* [What this task involves] Every line from the one with "Task: Click the search magnifier icon" through the final line of the data below goes in the answer, copied exactly. Pictures do not.

* [Dataset entries]
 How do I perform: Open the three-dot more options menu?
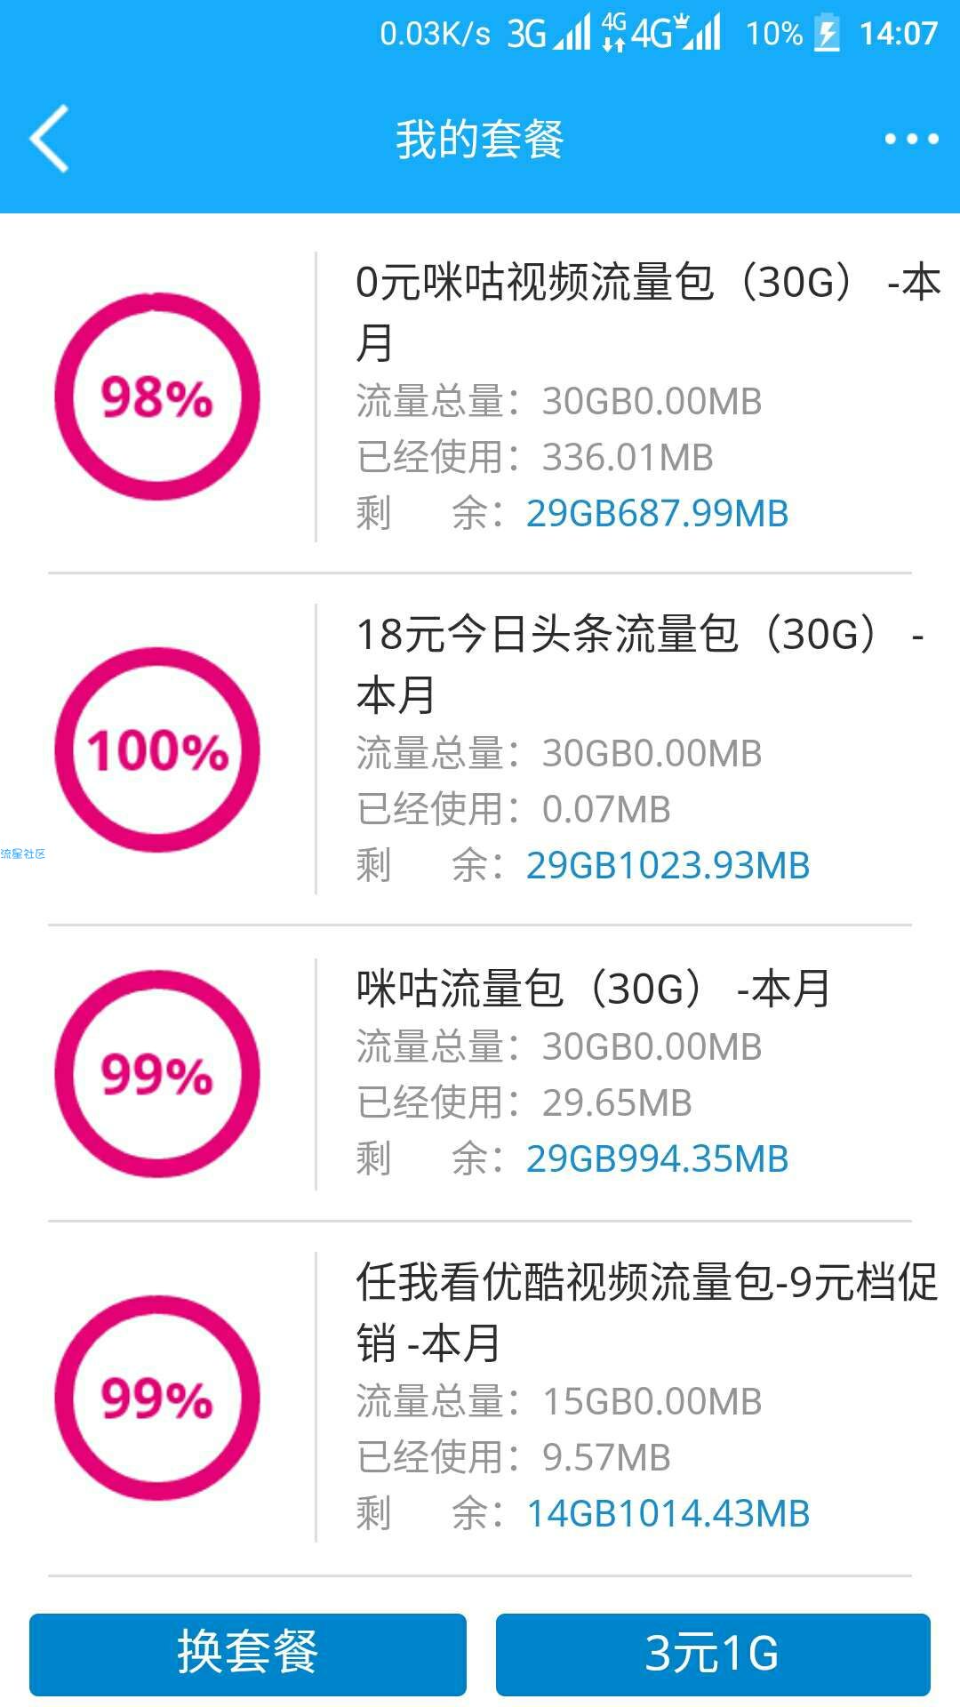coord(911,139)
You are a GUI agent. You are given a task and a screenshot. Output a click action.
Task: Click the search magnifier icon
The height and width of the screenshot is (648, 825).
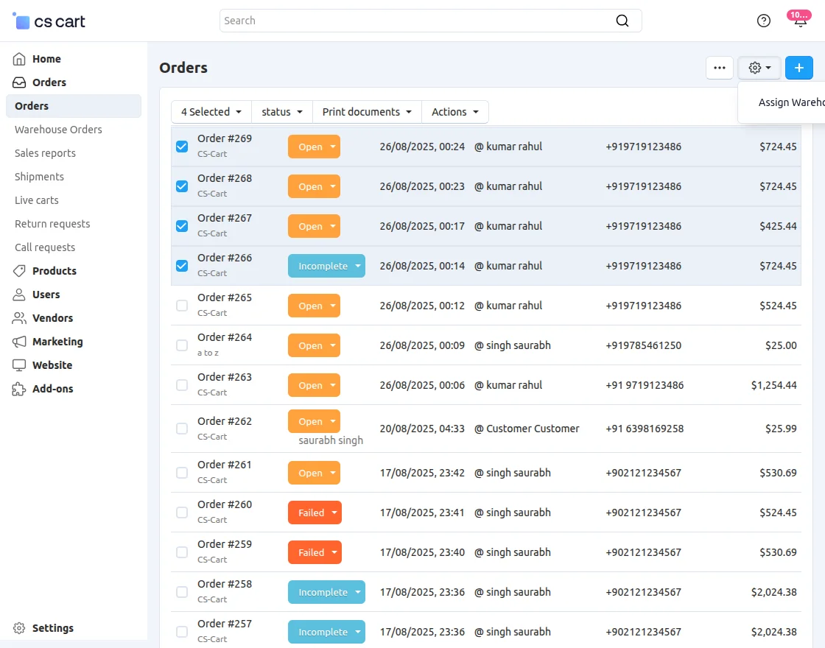point(622,21)
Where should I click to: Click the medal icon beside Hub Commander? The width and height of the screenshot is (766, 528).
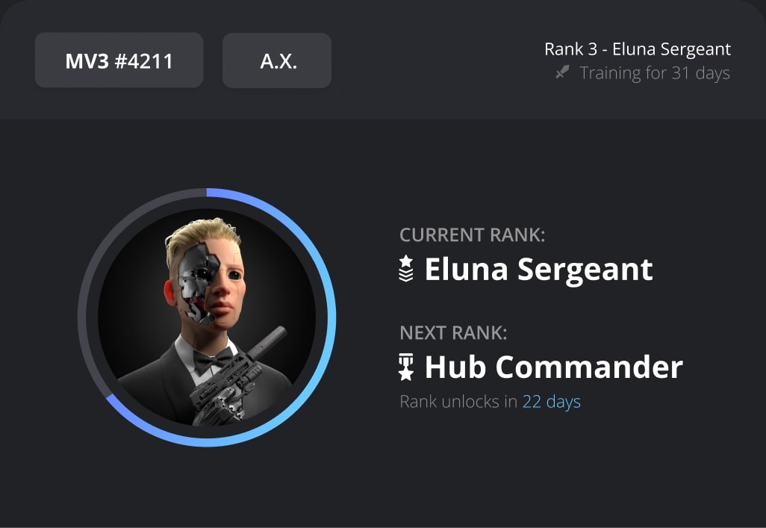coord(406,367)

* [Worked solution]
Task: Click the search magnifier icon
The height and width of the screenshot is (648, 825).
point(622,21)
Where should I click to: Click the medal icon beside Hub Commander? The width and height of the screenshot is (766, 528).
coord(406,367)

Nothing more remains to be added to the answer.